The problem — With the images removed, repeat the data below exactly.

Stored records

::::::

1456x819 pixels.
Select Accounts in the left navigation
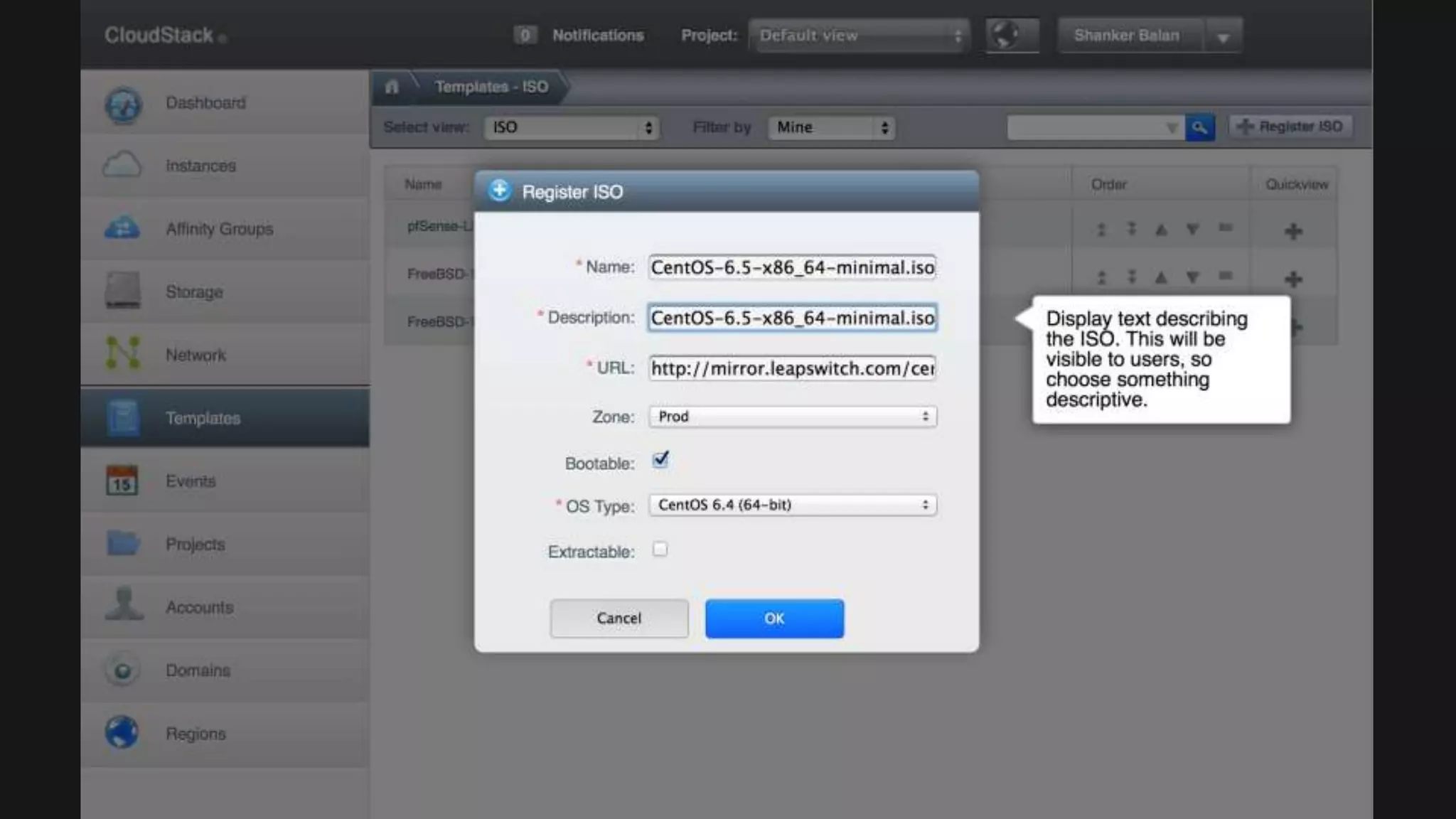pyautogui.click(x=199, y=607)
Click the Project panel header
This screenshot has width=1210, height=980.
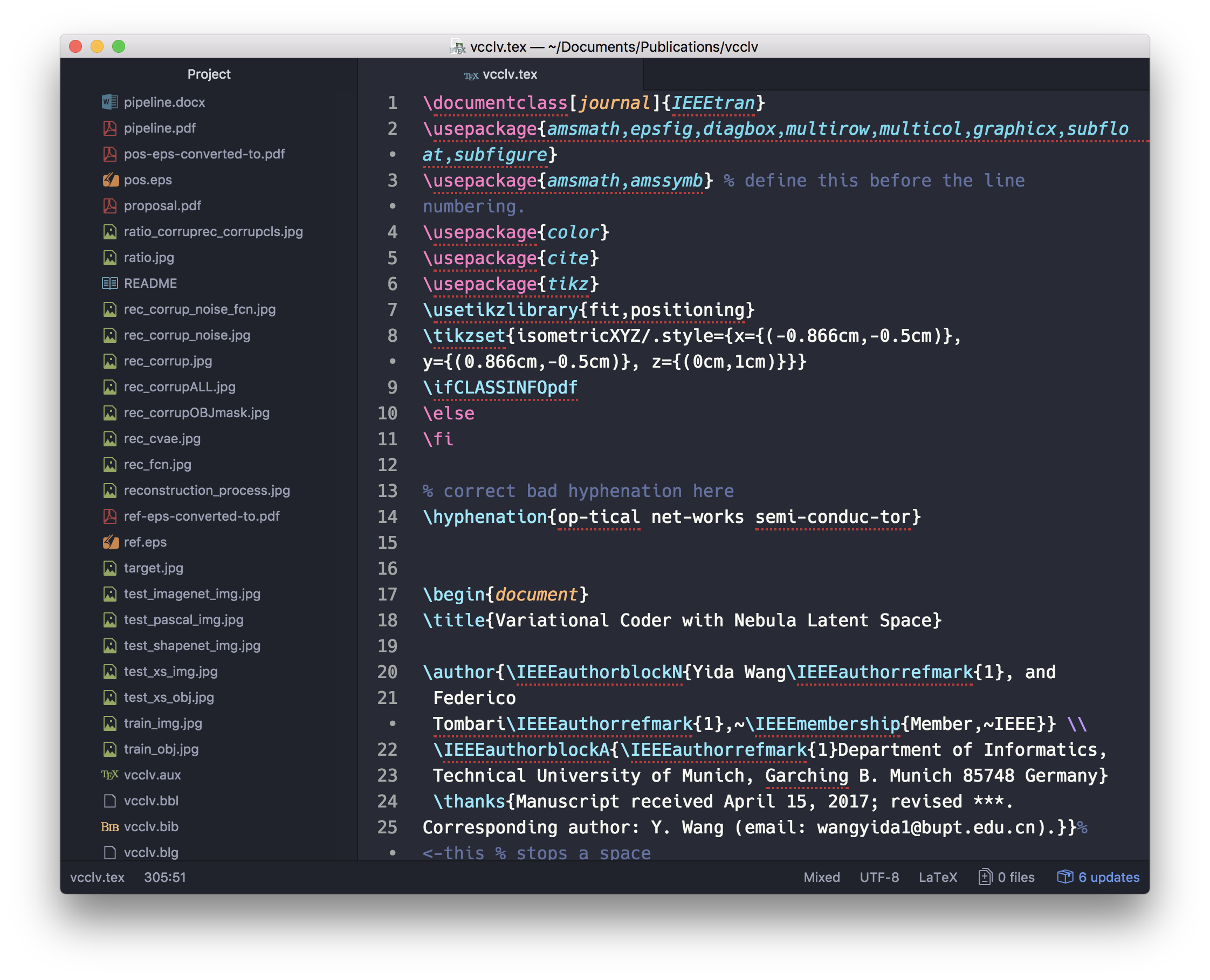pyautogui.click(x=209, y=74)
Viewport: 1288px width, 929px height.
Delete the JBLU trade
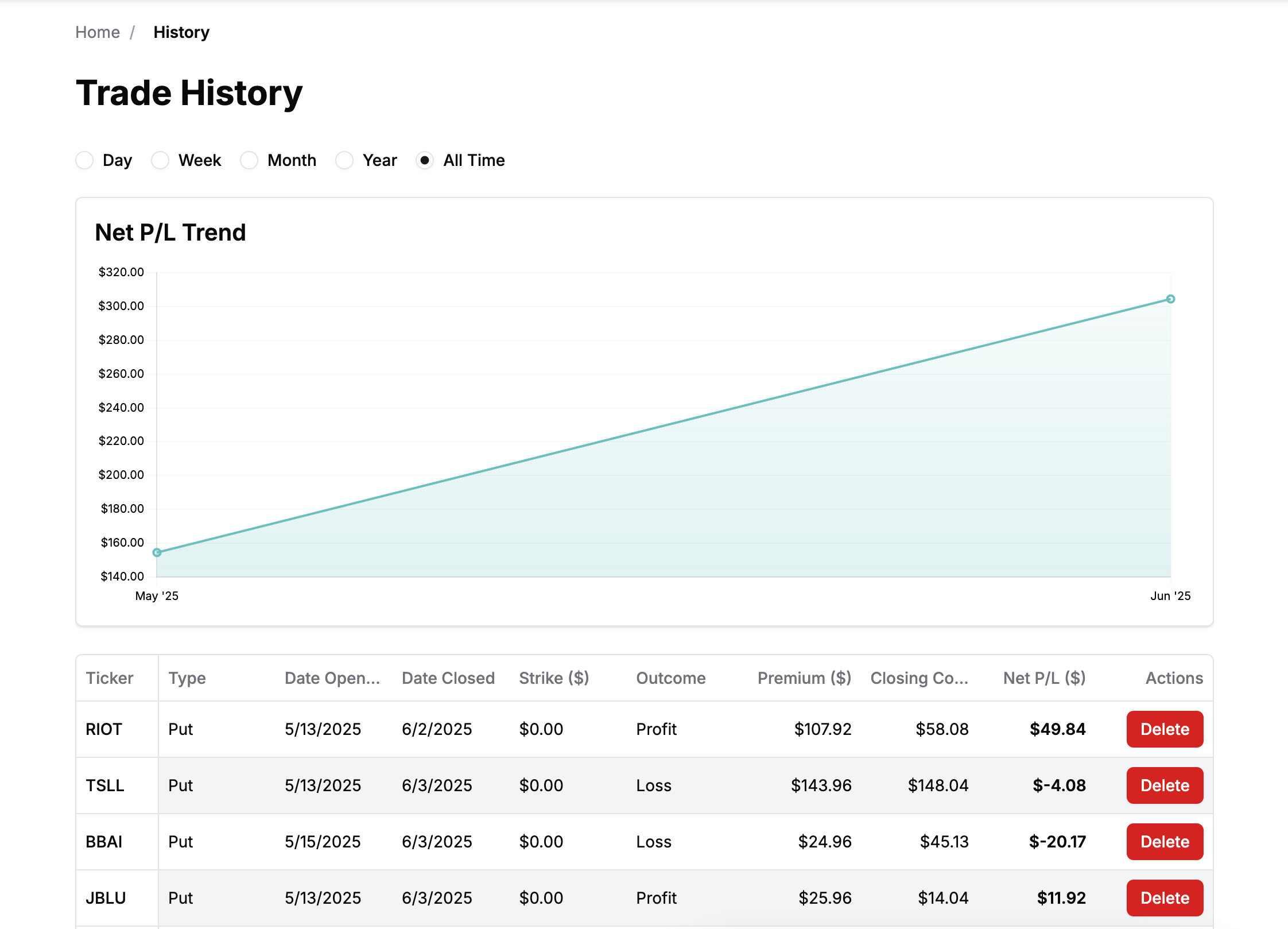1164,897
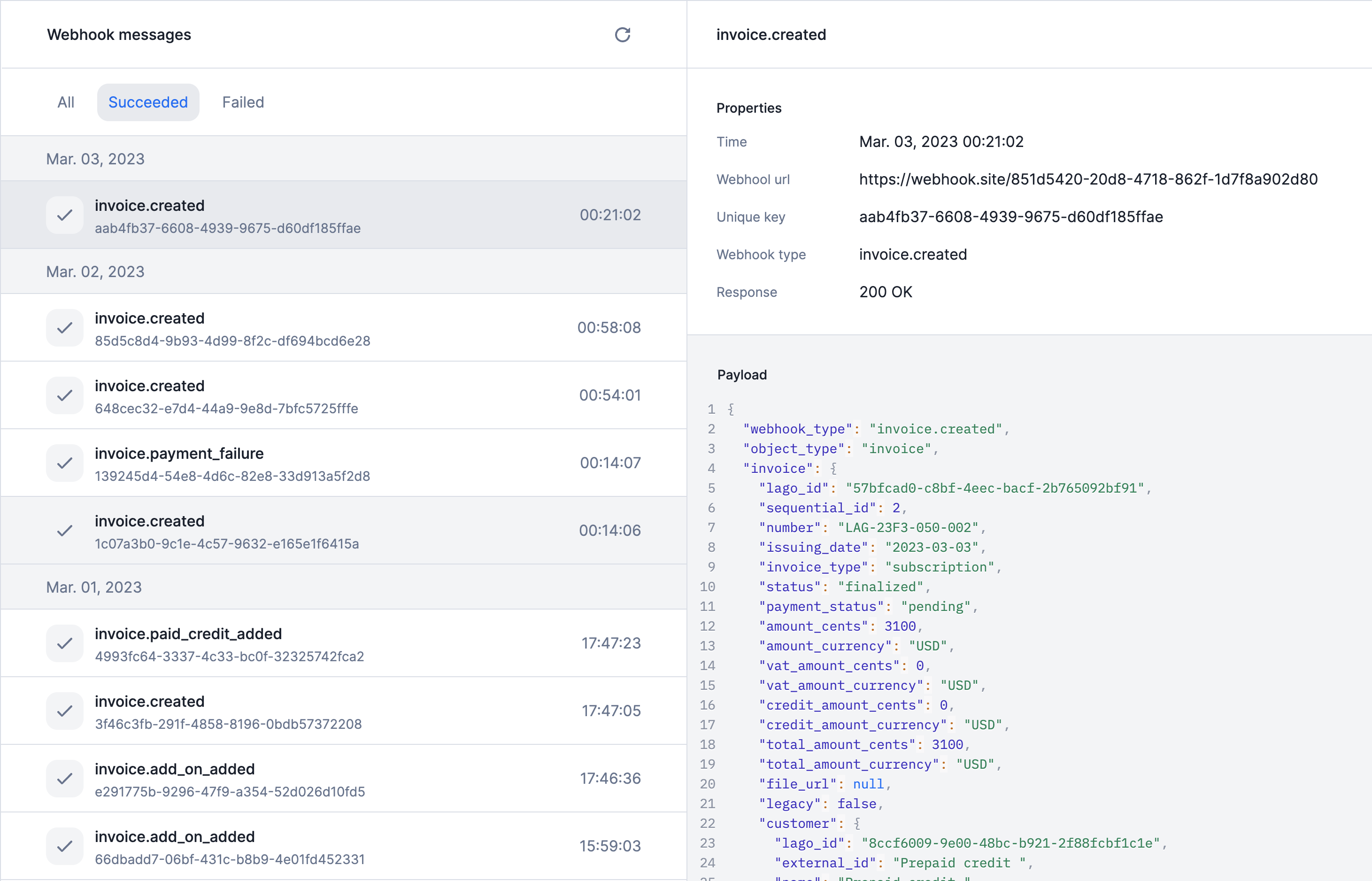Click checkmark icon of 17:47:05 invoice.created

click(x=65, y=711)
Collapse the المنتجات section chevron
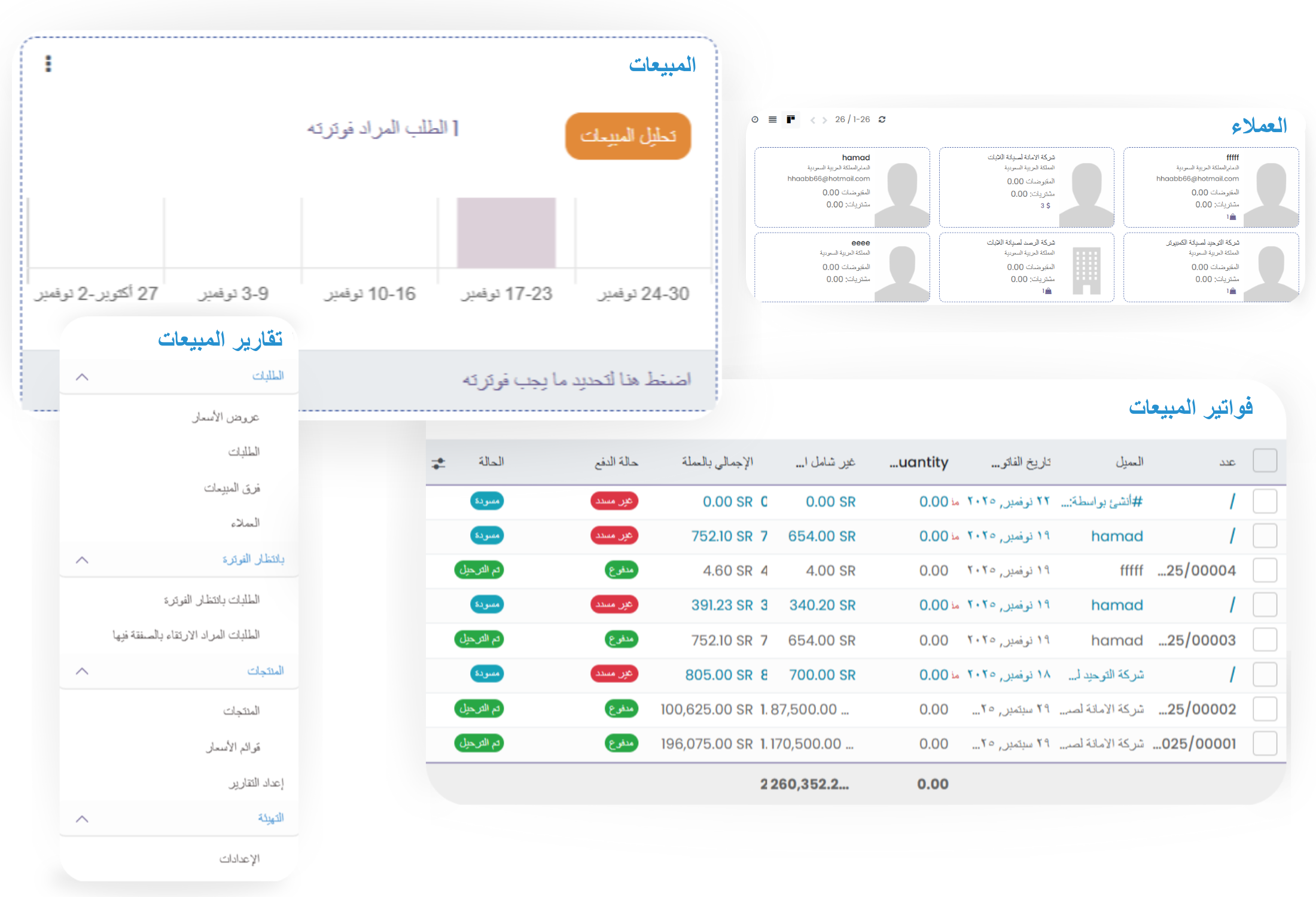This screenshot has width=1316, height=897. pos(83,671)
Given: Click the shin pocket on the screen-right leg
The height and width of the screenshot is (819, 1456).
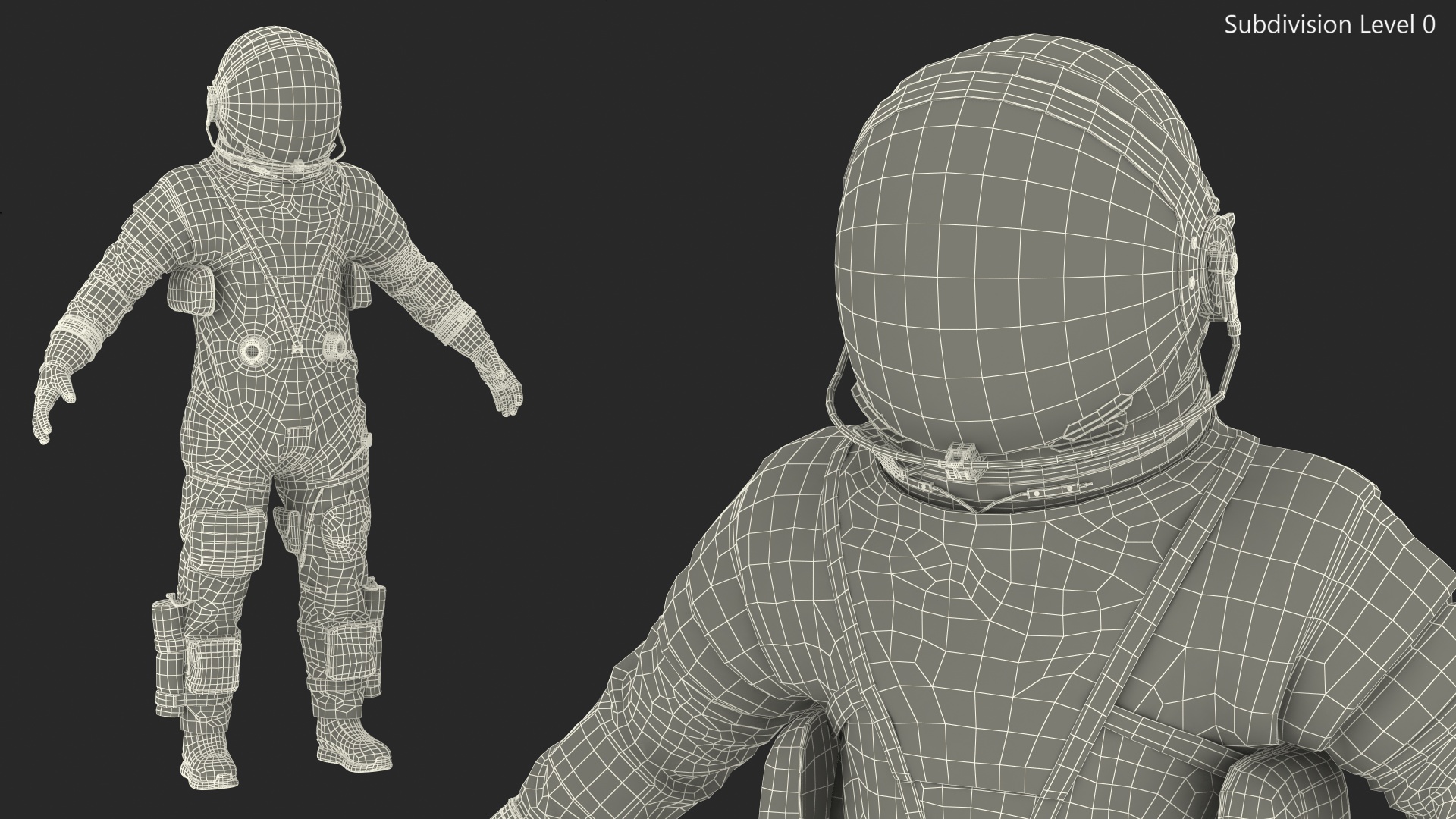Looking at the screenshot, I should (x=349, y=654).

::::::

Task result —
1456x819 pixels.
Select Accounts in the left navigation
pyautogui.click(x=199, y=607)
Click the Project panel header
This screenshot has width=1210, height=980.
pyautogui.click(x=209, y=74)
Viewport: 1288px width, 929px height.
Delete the JBLU trade
1164,897
Click checkmark icon of 17:47:05 invoice.created

click(x=65, y=711)
Collapse the المنتجات section chevron
This screenshot has width=1316, height=897. pos(83,671)
Given: Click the shin pocket on the screen-right leg
The height and width of the screenshot is (819, 1456).
Looking at the screenshot, I should (x=349, y=654).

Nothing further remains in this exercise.